What is needed:
Copy the lines from the one containing "You are a GUI" through the one containing "pyautogui.click(x=325, y=344)", both ends included, and substitute "information icon" for "info icon". Leave everything else unchanged.

Supplied records:
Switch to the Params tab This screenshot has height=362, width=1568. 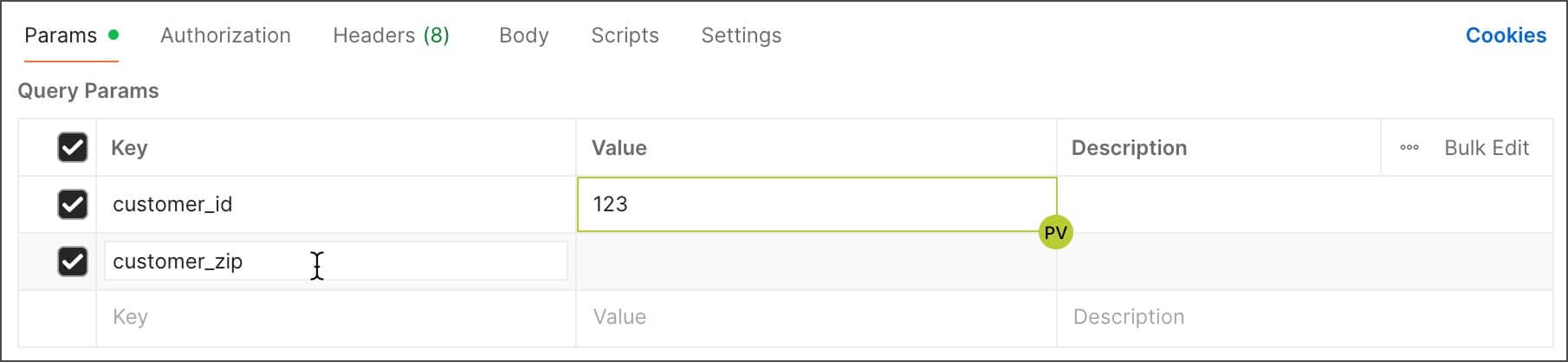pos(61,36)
--
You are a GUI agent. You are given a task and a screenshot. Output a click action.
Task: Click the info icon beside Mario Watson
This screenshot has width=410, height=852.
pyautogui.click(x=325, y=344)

Completed exercise:
You are a GUI agent. You are given a task and a screenshot. Output a click action.
Task: Click the information icon beside Mario Watson
This screenshot has width=410, height=852.
pyautogui.click(x=325, y=344)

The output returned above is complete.